╭─ Extract provided
A Tight Collar and Plenty of Gin

How the actor Boris Karloff obscured his Anglo-Indian roots and reinvented himself into an icon of Hollywood horror.

September 6, 2023
Mayukh smiles at the camera in front of a city backdrop

Mayukh Sen is the author of Taste Makers: Seven Immigrant Women Who Revolutionized Food in America (2021). His biography of the Indian-born Old...

Welcome to the first instalment of “Brown Hollywood,” a three-part series of essays by Mayukh Sen exploring undertold stories of South Asian performers in Hollywood’s Golden Age.

William Henry Pratt wasn’t much like the other boys at school. Growing up in London during the late nineteenth century, he had a lisp, a stammer, and a bow-legged gait that made him a honeypot for bullies. He appeared graven-faced in photographs, always the odd one out. He looked quite different from his classmates, with those heavy eyebrows, inkjet-black hair, and permanently sun-kissed skin.

Born in 1887 in Dulwich, in the south of London, Pratt was the youngest of nine children sired by a loutish, twice-widowed 61-year-old father and a 39-year-old mother. Distanced from his closest sibling by five years, Pratt was effectively an only child, and home was an unhappy place. Pratt’s mother separated from her husband when he was two, claiming that the man beat her and the children. His father then absented himself from the boy’s life, leaving him nothing upon his death a few years later, when Pratt was thirteen. His mother died not long after, placing him in the care of a half sister from his dad’s side who was nearly as old as his mother. Pratt would maintain, in adulthood, that both of his parents had died when he was just a baby, a distortion of a traumatic truth.
╰─
╭─ Supplied material
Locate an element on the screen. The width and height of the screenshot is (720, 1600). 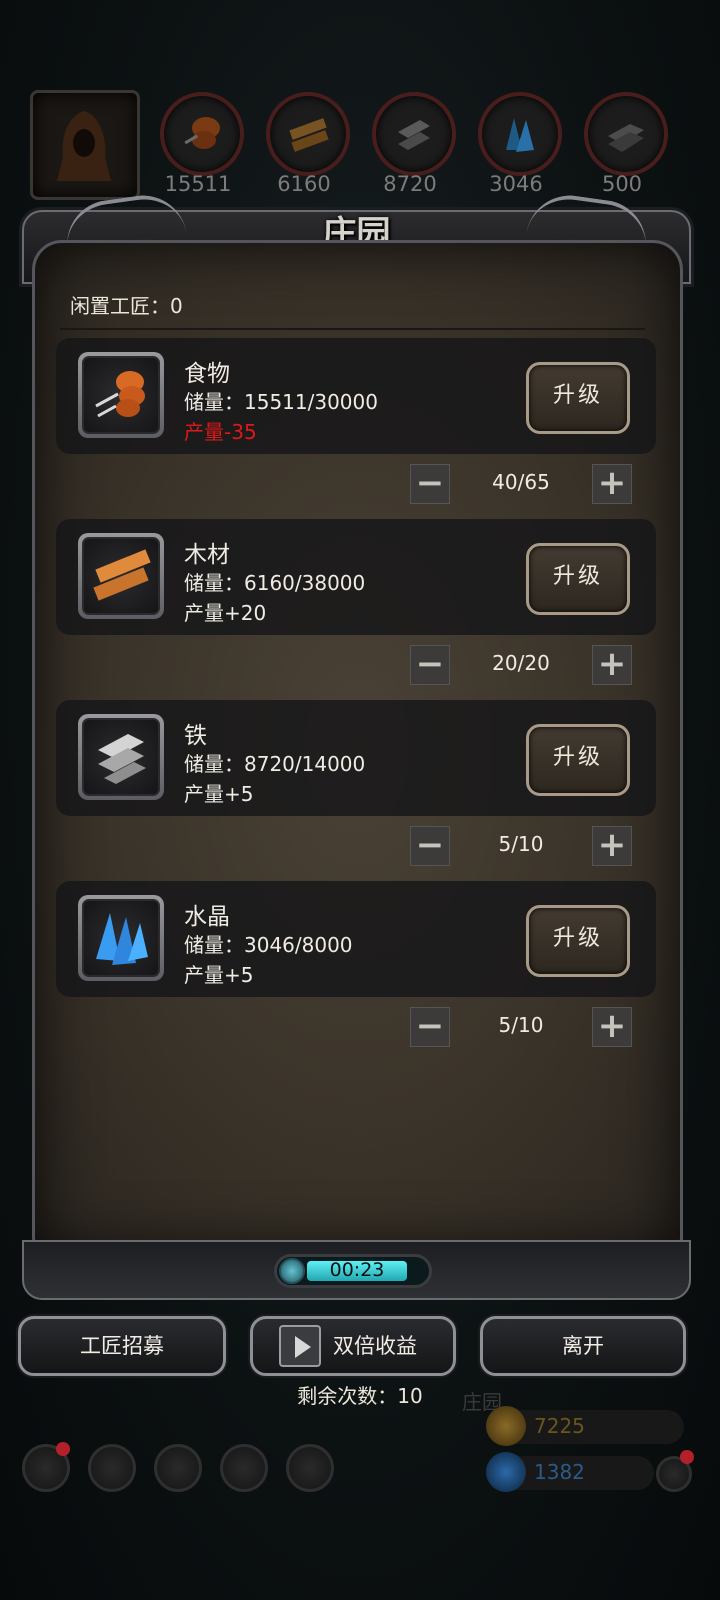
resource-row-food: 食物 储量：15511/30000 产量-35 升级 is located at coordinates (356, 396).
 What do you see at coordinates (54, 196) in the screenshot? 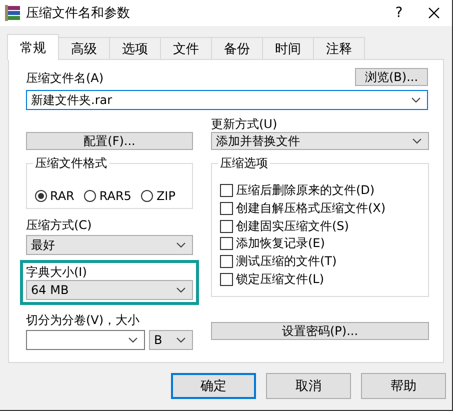
I see `radio-option: RAR` at bounding box center [54, 196].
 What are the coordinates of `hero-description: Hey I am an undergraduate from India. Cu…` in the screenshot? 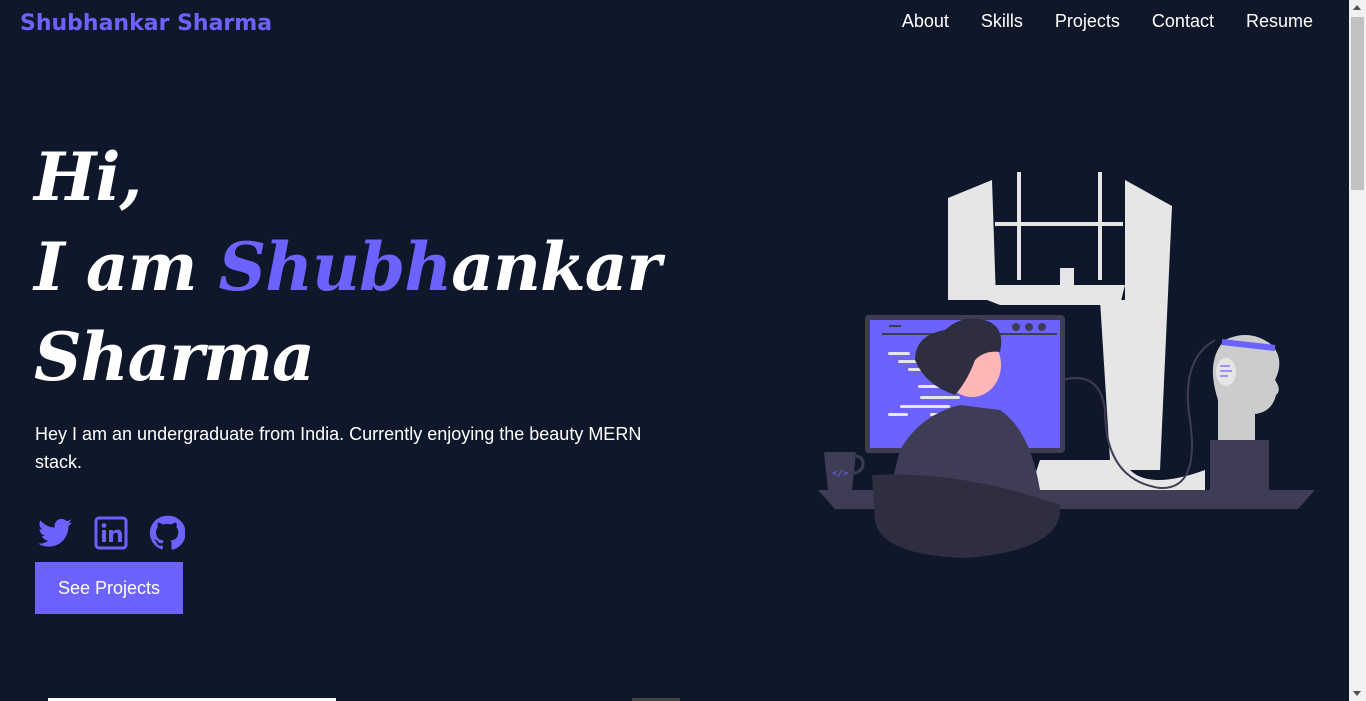 It's located at (338, 448).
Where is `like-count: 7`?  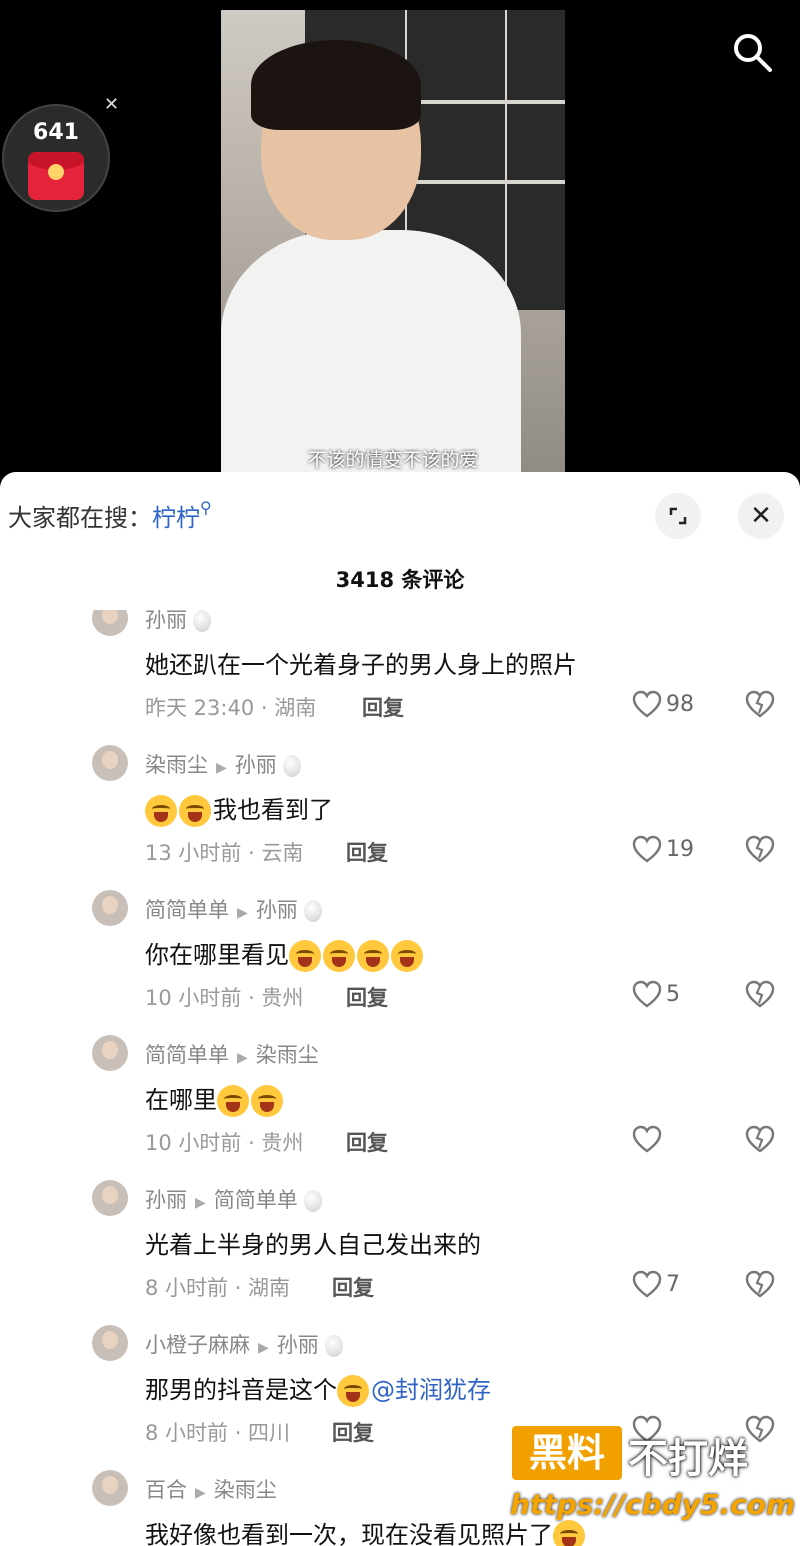 like-count: 7 is located at coordinates (673, 1284).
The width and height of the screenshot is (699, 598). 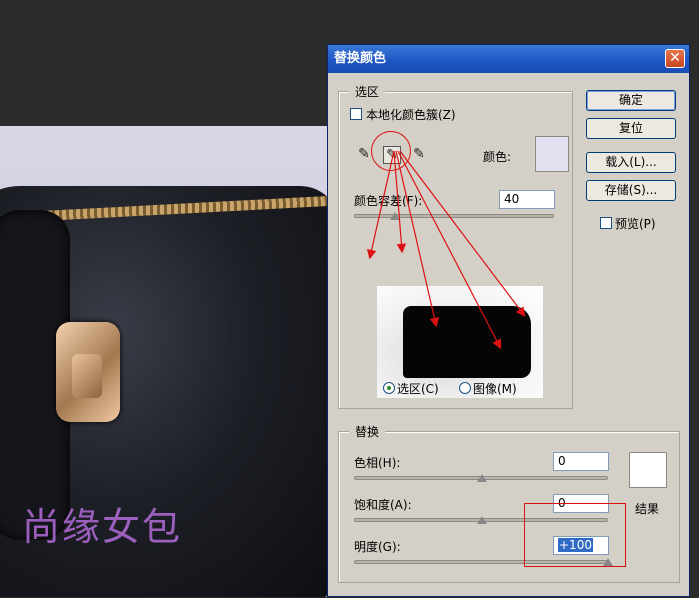 I want to click on result-label: 结果, so click(x=648, y=509).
╰─
**Using the information**
• a. Translate this sentence from the Boris Karloff essay into Spanish: "William Henry Pratt wasn’t much like the other boys at school."
• b. Using the Boris Karloff essay, decide whether each statement agrees with it, answering yes or no and quoting the words that settle it: (i) Pratt was born in Dulwich in 1887. (ii) Pratt's father left him a sizable inheritance. (iii) Pratt was the eldest of nine children.
• c. Please carry on the Boris Karloff essay, picking up after its final sentence.
The data comes from a separate source.

**Responses to the tasks**
• a. William Henry Pratt no se parecía mucho a los demás niños de la escuela.

• b.
(i) Yes: "Born in 1887 in Dulwich, in the south of London"
(ii) No: "leaving him nothing upon his death a few years later"
(iii) No: "Pratt was the youngest of nine children"

• c.
But the outside world wasn’t much kinder. Both of his parents were Anglo-Indian—of mixed South Asian and white descent—hailing from what was then called Bombay, now Mumbai. Back in British India (encompassing present-day Bangladesh, India, and Pakistan), Anglo-Indians occupied a position that the dominant British class looked upon with disdain; they often found themselves unable to assimilate amongst white British or South Asian populations. Though Pratt’s father had worked in the Indian Civil Service, that position did not inoculate him or the family from prejudice. Most of Pratt’s siblings had been born on the subcontinent, but the family migrated to Britain in 1879 after a bitterly difficult few years in Bombay. The intolerance carried over to Britain, where students would ask Pratt’s brothers to perform the apocryphal Indian rope trick as a form of disparagement.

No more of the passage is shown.